To be done: Copy out every one of the records below, keeping each line unchanged.

Source data
• • •
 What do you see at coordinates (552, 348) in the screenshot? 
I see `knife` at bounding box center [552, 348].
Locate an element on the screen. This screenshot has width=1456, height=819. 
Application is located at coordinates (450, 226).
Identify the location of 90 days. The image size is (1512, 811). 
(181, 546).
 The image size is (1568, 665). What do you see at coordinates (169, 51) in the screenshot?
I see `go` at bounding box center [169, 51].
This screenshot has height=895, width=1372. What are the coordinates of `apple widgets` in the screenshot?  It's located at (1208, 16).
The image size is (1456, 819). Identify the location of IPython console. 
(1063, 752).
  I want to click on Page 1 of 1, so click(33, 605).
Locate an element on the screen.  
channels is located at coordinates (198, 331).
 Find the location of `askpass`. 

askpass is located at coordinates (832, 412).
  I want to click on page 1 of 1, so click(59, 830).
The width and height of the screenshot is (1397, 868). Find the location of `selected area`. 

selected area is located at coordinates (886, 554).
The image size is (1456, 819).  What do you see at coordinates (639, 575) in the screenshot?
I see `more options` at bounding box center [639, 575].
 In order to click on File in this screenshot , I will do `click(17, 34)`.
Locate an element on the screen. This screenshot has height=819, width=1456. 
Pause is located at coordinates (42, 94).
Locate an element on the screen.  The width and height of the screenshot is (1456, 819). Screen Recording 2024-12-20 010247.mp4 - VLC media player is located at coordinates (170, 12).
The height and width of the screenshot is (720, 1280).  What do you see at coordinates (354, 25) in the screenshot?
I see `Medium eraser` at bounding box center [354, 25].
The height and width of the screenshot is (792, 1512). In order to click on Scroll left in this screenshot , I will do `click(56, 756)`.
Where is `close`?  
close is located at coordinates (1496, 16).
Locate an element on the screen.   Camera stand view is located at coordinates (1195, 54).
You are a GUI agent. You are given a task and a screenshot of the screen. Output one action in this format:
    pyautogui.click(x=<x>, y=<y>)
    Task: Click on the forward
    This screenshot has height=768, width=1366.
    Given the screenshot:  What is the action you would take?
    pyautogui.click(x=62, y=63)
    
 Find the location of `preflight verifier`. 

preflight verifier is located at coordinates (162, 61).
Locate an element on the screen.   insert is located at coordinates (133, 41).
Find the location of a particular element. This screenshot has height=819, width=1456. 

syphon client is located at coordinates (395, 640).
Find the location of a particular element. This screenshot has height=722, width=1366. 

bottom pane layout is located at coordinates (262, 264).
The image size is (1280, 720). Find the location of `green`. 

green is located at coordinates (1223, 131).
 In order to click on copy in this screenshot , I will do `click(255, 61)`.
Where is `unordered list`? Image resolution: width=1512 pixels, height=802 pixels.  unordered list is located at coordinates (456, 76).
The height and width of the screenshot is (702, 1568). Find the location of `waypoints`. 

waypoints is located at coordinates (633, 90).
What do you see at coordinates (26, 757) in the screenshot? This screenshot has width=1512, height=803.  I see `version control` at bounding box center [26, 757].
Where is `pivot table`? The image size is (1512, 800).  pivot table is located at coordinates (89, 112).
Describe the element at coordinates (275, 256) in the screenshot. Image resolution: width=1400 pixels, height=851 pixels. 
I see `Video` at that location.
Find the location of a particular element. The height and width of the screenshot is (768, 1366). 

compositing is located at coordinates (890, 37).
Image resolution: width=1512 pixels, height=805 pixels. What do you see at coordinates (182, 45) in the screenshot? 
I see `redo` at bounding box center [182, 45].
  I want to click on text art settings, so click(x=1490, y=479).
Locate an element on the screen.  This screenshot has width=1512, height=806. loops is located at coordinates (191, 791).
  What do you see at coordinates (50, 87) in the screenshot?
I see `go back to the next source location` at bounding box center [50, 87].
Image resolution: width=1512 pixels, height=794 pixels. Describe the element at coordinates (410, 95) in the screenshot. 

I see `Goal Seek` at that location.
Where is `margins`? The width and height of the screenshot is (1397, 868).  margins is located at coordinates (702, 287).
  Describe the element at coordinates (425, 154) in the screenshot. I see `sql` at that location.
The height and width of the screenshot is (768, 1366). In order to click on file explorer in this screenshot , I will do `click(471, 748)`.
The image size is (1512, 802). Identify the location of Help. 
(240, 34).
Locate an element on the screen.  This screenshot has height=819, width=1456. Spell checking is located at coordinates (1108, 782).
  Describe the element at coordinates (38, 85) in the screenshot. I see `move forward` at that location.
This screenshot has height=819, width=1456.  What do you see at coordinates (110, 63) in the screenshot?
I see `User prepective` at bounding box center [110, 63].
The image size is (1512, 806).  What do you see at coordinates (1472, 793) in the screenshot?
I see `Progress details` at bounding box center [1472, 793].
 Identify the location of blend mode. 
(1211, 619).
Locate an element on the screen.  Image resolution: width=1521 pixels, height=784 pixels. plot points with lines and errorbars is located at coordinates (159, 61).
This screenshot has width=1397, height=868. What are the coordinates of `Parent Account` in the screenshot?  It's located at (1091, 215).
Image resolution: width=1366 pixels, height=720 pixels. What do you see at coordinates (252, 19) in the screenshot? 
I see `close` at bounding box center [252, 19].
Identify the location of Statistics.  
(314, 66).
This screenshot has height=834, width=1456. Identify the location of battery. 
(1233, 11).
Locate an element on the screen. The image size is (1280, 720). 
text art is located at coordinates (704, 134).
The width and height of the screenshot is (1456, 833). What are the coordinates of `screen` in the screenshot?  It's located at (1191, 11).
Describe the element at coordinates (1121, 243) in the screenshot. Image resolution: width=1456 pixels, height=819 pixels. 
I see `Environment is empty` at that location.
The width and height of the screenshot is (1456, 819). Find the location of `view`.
• • •
Written response:
 What do you see at coordinates (552, 348) in the screenshot? 
I see `knife` at bounding box center [552, 348].
Locate an element on the screen. This screenshot has width=1456, height=819. 
Application is located at coordinates (450, 226).
Identify the location of 90 days. The image size is (1512, 811). 
(181, 546).
 The image size is (1568, 665). What do you see at coordinates (169, 51) in the screenshot?
I see `go` at bounding box center [169, 51].
This screenshot has height=895, width=1372. What are the coordinates of `apple widgets` in the screenshot?  It's located at (1208, 16).
The image size is (1456, 819). Identify the location of IPython console. 
(1063, 752).
  I want to click on Page 1 of 1, so click(33, 605).
Locate an element on the screen.  
channels is located at coordinates (198, 331).
 Find the location of `askpass`. 

askpass is located at coordinates (832, 412).
  I want to click on page 1 of 1, so click(59, 830).
The width and height of the screenshot is (1397, 868). Find the location of `selected area`. 

selected area is located at coordinates (886, 554).
The image size is (1456, 819).  What do you see at coordinates (639, 575) in the screenshot?
I see `more options` at bounding box center [639, 575].
 In order to click on File in this screenshot , I will do `click(17, 34)`.
Locate an element on the screen. This screenshot has height=819, width=1456. 
Pause is located at coordinates (42, 94).
Locate an element on the screen.  The width and height of the screenshot is (1456, 819). Screen Recording 2024-12-20 010247.mp4 - VLC media player is located at coordinates (170, 12).
The height and width of the screenshot is (720, 1280).  What do you see at coordinates (354, 25) in the screenshot?
I see `Medium eraser` at bounding box center [354, 25].
The height and width of the screenshot is (792, 1512). In order to click on Scroll left in this screenshot , I will do `click(56, 756)`.
Where is `close`?  
close is located at coordinates (1496, 16).
Locate an element on the screen.   Camera stand view is located at coordinates (1195, 54).
You are a GUI agent. You are given a task and a screenshot of the screen. Output one action in this format:
    pyautogui.click(x=<x>, y=<y>)
    Task: Click on the forward
    This screenshot has height=768, width=1366.
    Given the screenshot:  What is the action you would take?
    pyautogui.click(x=62, y=63)
    
 Find the location of `preflight verifier`. 

preflight verifier is located at coordinates (162, 61).
Locate an element on the screen.   insert is located at coordinates (133, 41).
Find the location of a particular element. This screenshot has height=819, width=1456. 

syphon client is located at coordinates (395, 640).
Find the location of a particular element. This screenshot has height=722, width=1366. 

bottom pane layout is located at coordinates (262, 264).
The image size is (1280, 720). Find the location of `green`. 

green is located at coordinates (1223, 131).
 In order to click on copy in this screenshot , I will do `click(255, 61)`.
Where is `unordered list`? Image resolution: width=1512 pixels, height=802 pixels.  unordered list is located at coordinates (456, 76).
The height and width of the screenshot is (702, 1568). Find the location of `waypoints`. 

waypoints is located at coordinates (633, 90).
What do you see at coordinates (26, 757) in the screenshot? This screenshot has width=1512, height=803.  I see `version control` at bounding box center [26, 757].
Where is `pivot table`? The image size is (1512, 800).  pivot table is located at coordinates (89, 112).
Describe the element at coordinates (275, 256) in the screenshot. Image resolution: width=1400 pixels, height=851 pixels. 
I see `Video` at that location.
Find the location of a particular element. The height and width of the screenshot is (768, 1366). 

compositing is located at coordinates (890, 37).
Image resolution: width=1512 pixels, height=805 pixels. What do you see at coordinates (182, 45) in the screenshot? 
I see `redo` at bounding box center [182, 45].
  I want to click on text art settings, so click(x=1490, y=479).
Locate an element on the screen.  This screenshot has width=1512, height=806. loops is located at coordinates (191, 791).
  What do you see at coordinates (50, 87) in the screenshot?
I see `go back to the next source location` at bounding box center [50, 87].
Image resolution: width=1512 pixels, height=794 pixels. Describe the element at coordinates (410, 95) in the screenshot. 

I see `Goal Seek` at that location.
Where is `margins`? The width and height of the screenshot is (1397, 868).  margins is located at coordinates (702, 287).
  Describe the element at coordinates (425, 154) in the screenshot. I see `sql` at that location.
The height and width of the screenshot is (768, 1366). In order to click on file explorer in this screenshot , I will do `click(471, 748)`.
The image size is (1512, 802). Identify the location of Help. 
(240, 34).
Locate an element on the screen.  This screenshot has height=819, width=1456. Spell checking is located at coordinates (1108, 782).
  Describe the element at coordinates (38, 85) in the screenshot. I see `move forward` at that location.
This screenshot has height=819, width=1456.  What do you see at coordinates (110, 63) in the screenshot?
I see `User prepective` at bounding box center [110, 63].
The image size is (1512, 806).  What do you see at coordinates (1472, 793) in the screenshot?
I see `Progress details` at bounding box center [1472, 793].
 Identify the location of blend mode. 
(1211, 619).
Locate an element on the screen.  Image resolution: width=1521 pixels, height=784 pixels. plot points with lines and errorbars is located at coordinates (159, 61).
This screenshot has width=1397, height=868. What are the coordinates of `Parent Account` in the screenshot?  It's located at (1091, 215).
Image resolution: width=1366 pixels, height=720 pixels. What do you see at coordinates (252, 19) in the screenshot? 
I see `close` at bounding box center [252, 19].
Identify the location of Statistics.  
(314, 66).
This screenshot has height=834, width=1456. Identify the location of battery. 
(1233, 11).
Locate an element on the screen. The image size is (1280, 720). 
text art is located at coordinates (704, 134).
The width and height of the screenshot is (1456, 833). What are the coordinates of `screen` in the screenshot?  It's located at (1191, 11).
Describe the element at coordinates (1121, 243) in the screenshot. Image resolution: width=1456 pixels, height=819 pixels. 
I see `Environment is empty` at that location.
The width and height of the screenshot is (1456, 819). Find the location of `view`.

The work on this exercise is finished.